Film ini juga menitikberatkan bagaimana teman teman Herman dan Bima khususnya dari FISIP Universitas Airlangga dalam usaha mereka dalam mereformasi negara Indonesia dari pengaruh Orde Baru. 

Ketua IKOHI Jawa Timur, Dandik Katjasungkana mengatakan, generasi '98 memiliki utang sejarah yang harus dilunasi dengan cara mengabadikan mereka berdua dalam bentuk film.
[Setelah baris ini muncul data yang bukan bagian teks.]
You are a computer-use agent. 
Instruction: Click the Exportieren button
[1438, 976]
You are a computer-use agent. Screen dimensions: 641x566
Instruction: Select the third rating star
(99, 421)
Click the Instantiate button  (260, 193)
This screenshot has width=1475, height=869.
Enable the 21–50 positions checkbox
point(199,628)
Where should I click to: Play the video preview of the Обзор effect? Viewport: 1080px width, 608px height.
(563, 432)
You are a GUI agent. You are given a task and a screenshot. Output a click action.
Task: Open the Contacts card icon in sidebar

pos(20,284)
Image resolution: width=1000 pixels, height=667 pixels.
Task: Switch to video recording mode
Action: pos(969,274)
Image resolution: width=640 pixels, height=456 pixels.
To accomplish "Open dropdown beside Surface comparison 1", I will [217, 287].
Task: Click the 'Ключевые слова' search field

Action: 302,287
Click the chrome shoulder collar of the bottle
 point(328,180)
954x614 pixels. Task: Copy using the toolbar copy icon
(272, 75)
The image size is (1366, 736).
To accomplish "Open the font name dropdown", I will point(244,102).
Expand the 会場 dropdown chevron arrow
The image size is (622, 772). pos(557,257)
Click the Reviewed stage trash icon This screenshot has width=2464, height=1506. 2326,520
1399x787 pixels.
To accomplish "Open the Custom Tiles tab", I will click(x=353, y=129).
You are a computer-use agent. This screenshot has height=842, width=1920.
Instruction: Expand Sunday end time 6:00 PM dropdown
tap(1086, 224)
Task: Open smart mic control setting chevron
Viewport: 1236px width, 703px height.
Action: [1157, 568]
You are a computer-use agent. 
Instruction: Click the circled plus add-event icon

Lalu, motif dari pembuatan film ini semata-mata merupakan kekecewaan terhadap pemerintahan Joko Widodo, terlebih ketika Prabowo Subianto dirangkul masuk kabinet.

“Ketiga, menjadi bagian dari upaya gerakan memorialisasi, maknanya adalah memberi penanda bahwa pernah terjadi pada suatu masa terjadi tragedi kemanusiaan yang sampai sekarang belum diselesaikan,” ujar Dandik yang juga produser dari film tersebut.

 

Dalam penayangan screening film tersebut di XXI Epicentrum, Jakarta Selatan, datang pula ayah dari Bima Petrus, Dionysius Utomo Rahardjo. Ssuasana emosional dalam penayangan film tersebut sangat terasa, khususnya ketika terdapat adegan Presiden Joko Widodo membacakan Inpres no. 2 tahun 2023 tentang Pelaksanaan Rekomendasi Penyelesaian Non-Yudisial Pelanggaran Hak Asasi Manusia yang Berat, para penonton pun bersorak sebab Presiden Joko Widodo dinilai tidak menepati janjinya dalam menuntaskan salah satu dari sekian pelanggaran HAM berat yang terjadi di Indonesia.